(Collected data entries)
= = =

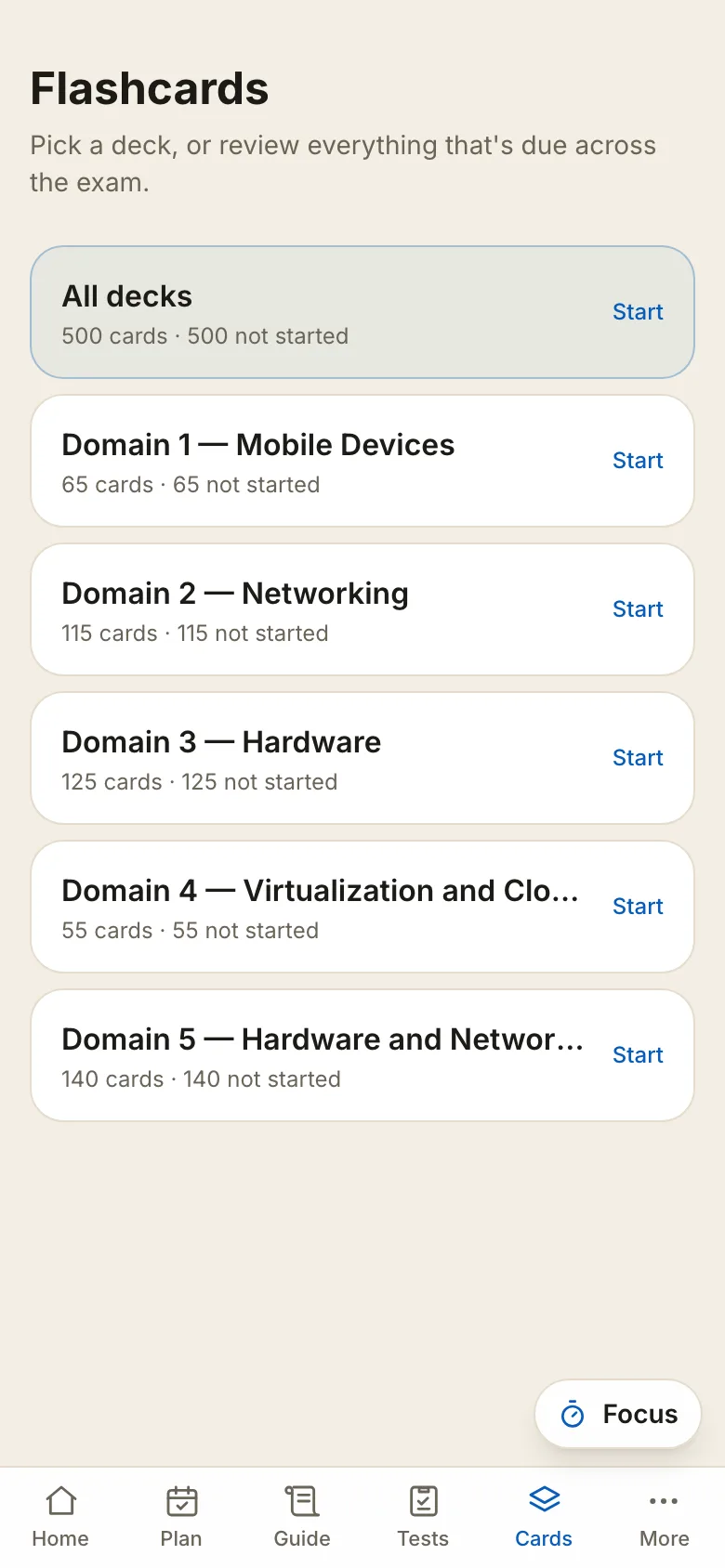
Task: Tap the Home house icon
Action: tap(60, 1500)
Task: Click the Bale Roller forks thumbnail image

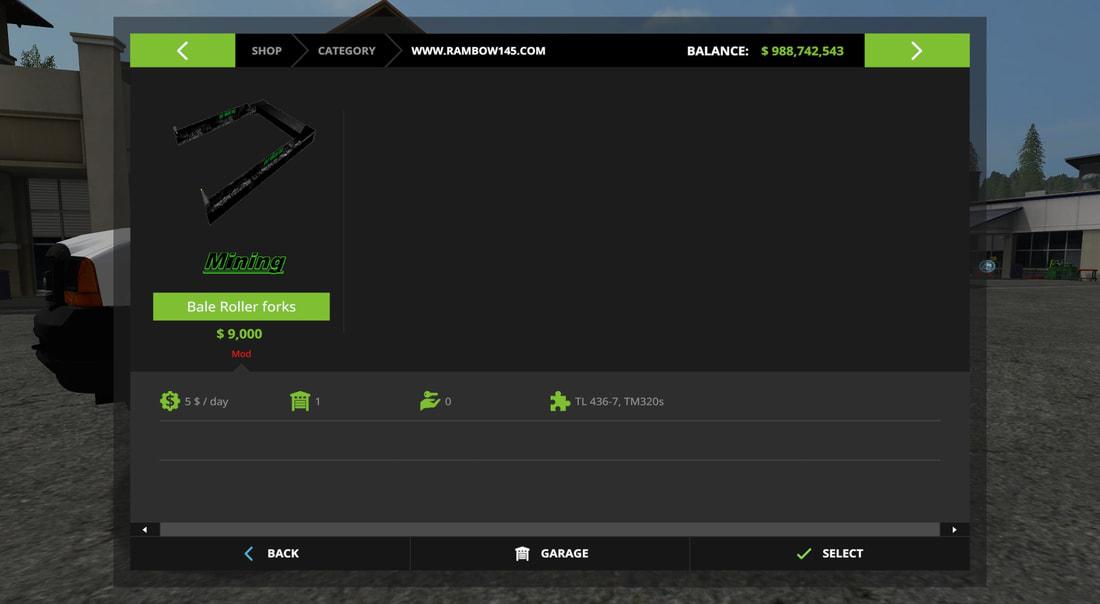Action: coord(244,160)
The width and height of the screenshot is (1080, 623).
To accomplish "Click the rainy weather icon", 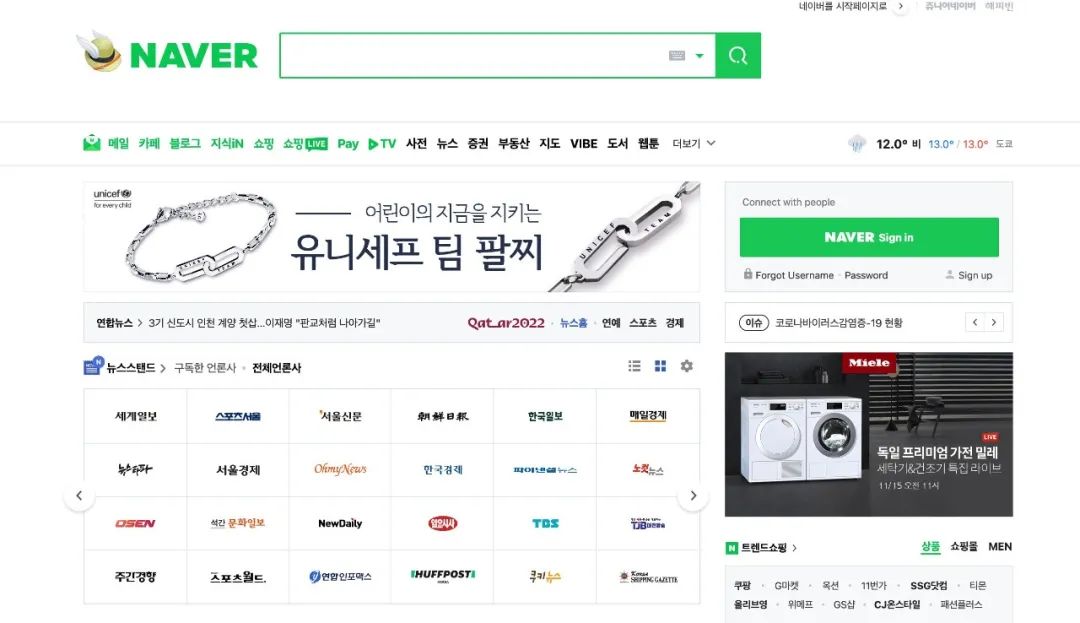I will point(857,143).
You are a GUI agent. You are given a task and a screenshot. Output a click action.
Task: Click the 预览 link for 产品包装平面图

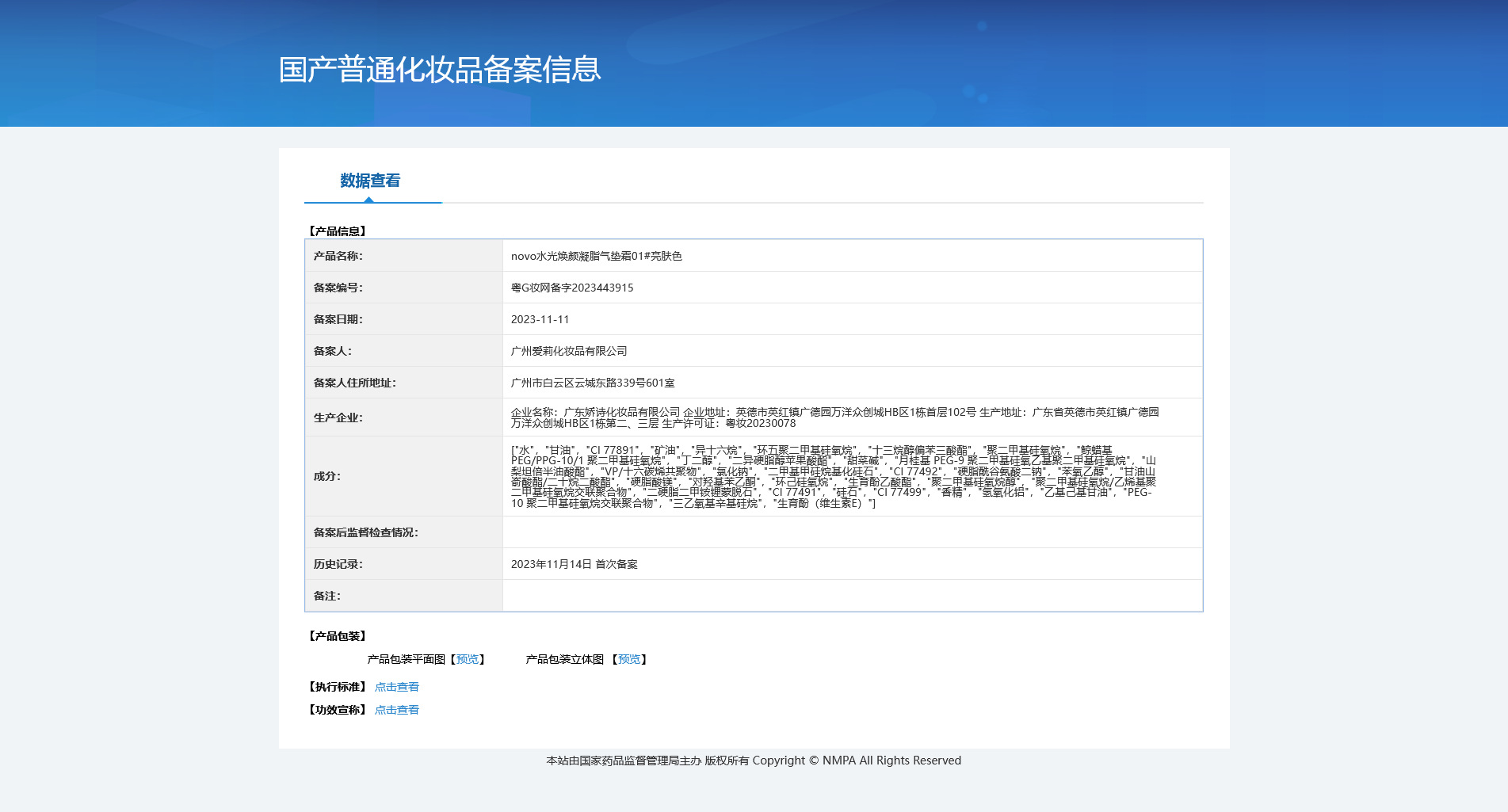tap(468, 659)
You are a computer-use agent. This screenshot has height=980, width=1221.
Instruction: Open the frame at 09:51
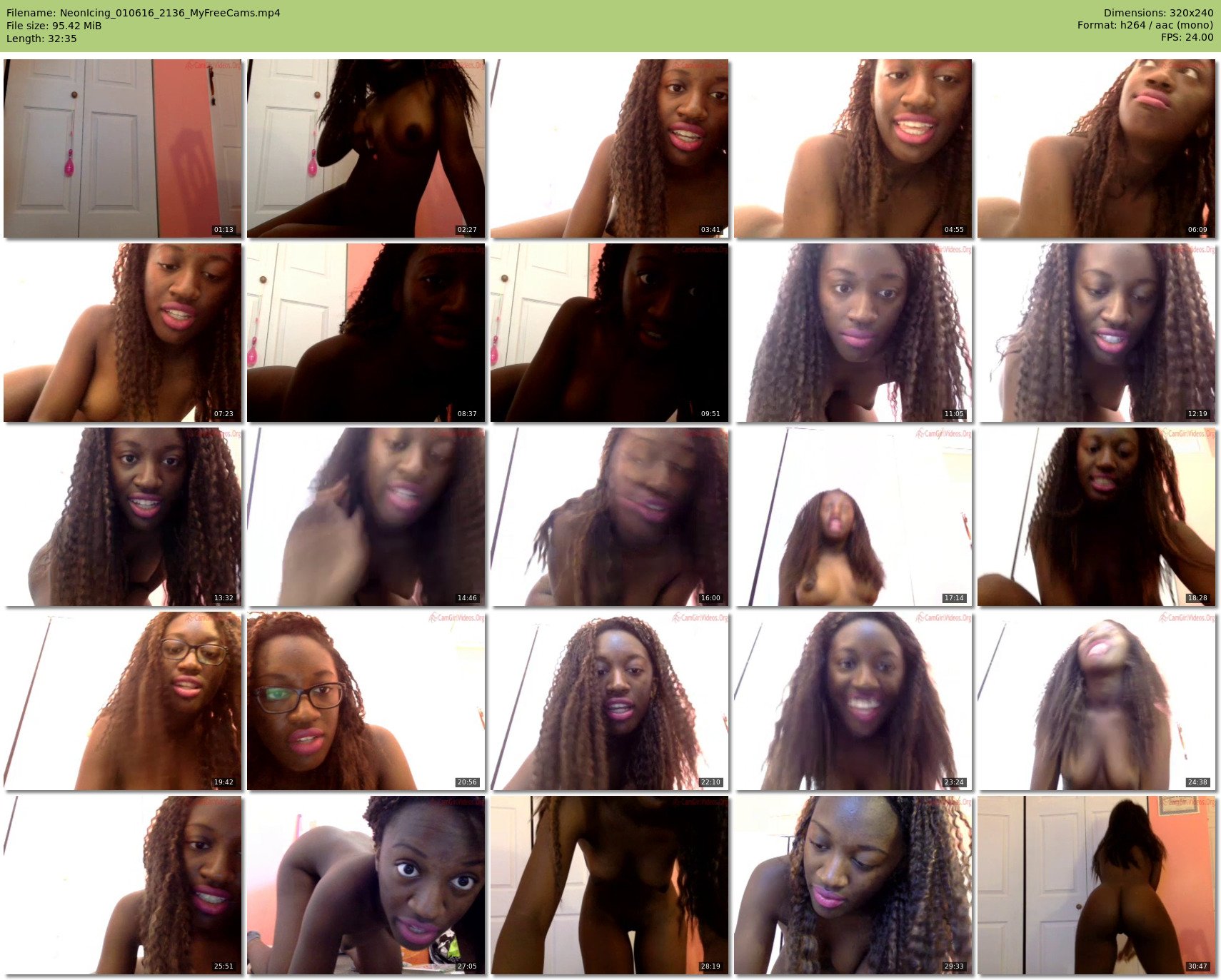610,333
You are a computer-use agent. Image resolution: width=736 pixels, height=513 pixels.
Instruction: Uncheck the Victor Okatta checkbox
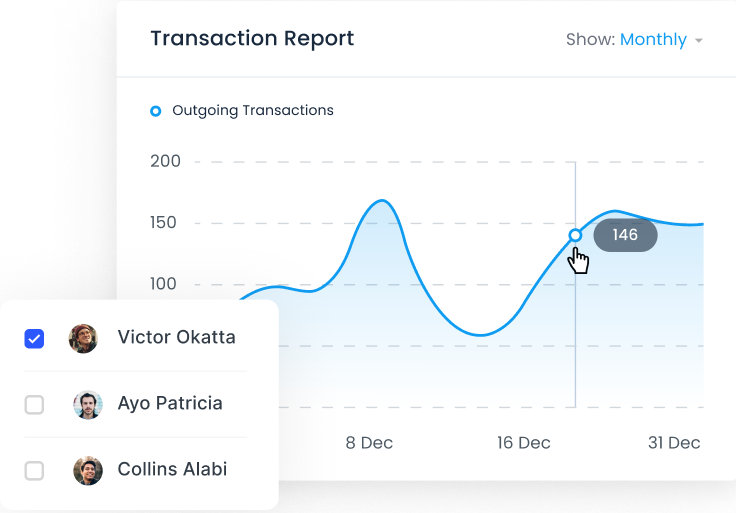(34, 338)
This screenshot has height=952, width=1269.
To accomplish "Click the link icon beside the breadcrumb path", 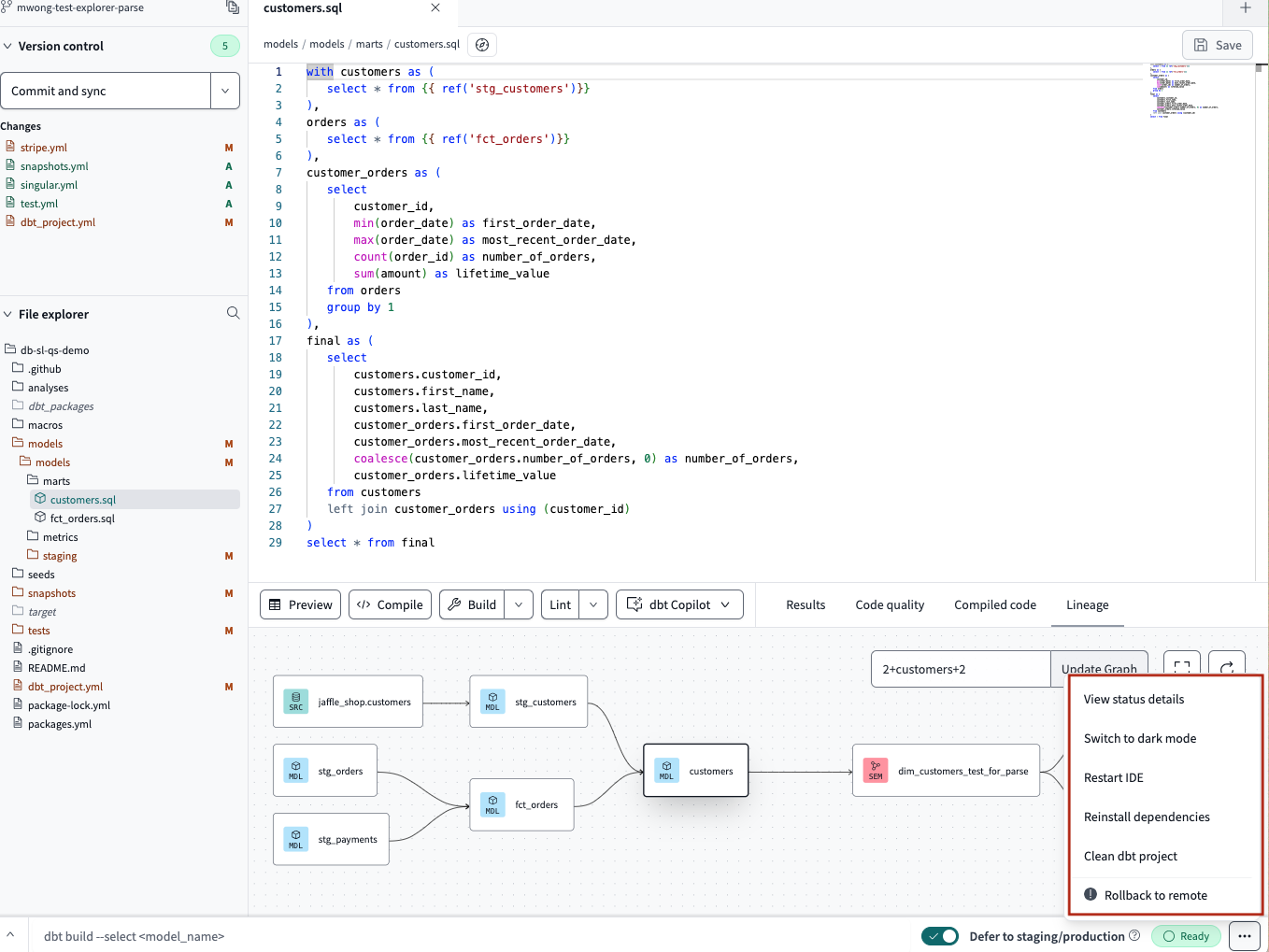I will coord(481,44).
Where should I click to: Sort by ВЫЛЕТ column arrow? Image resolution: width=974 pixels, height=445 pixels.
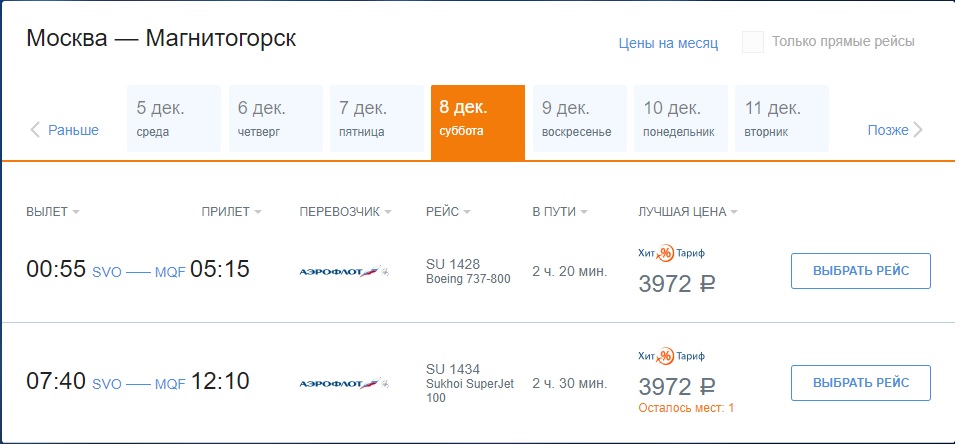(x=76, y=212)
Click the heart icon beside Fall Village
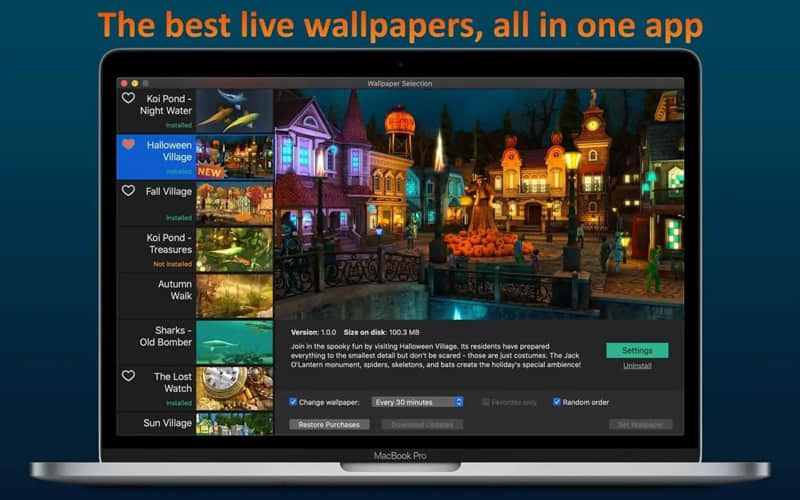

= = =

Line count for "screenshot": determine it from the data and answer with the number by itself.

— EXPECTED OUTPUT —
4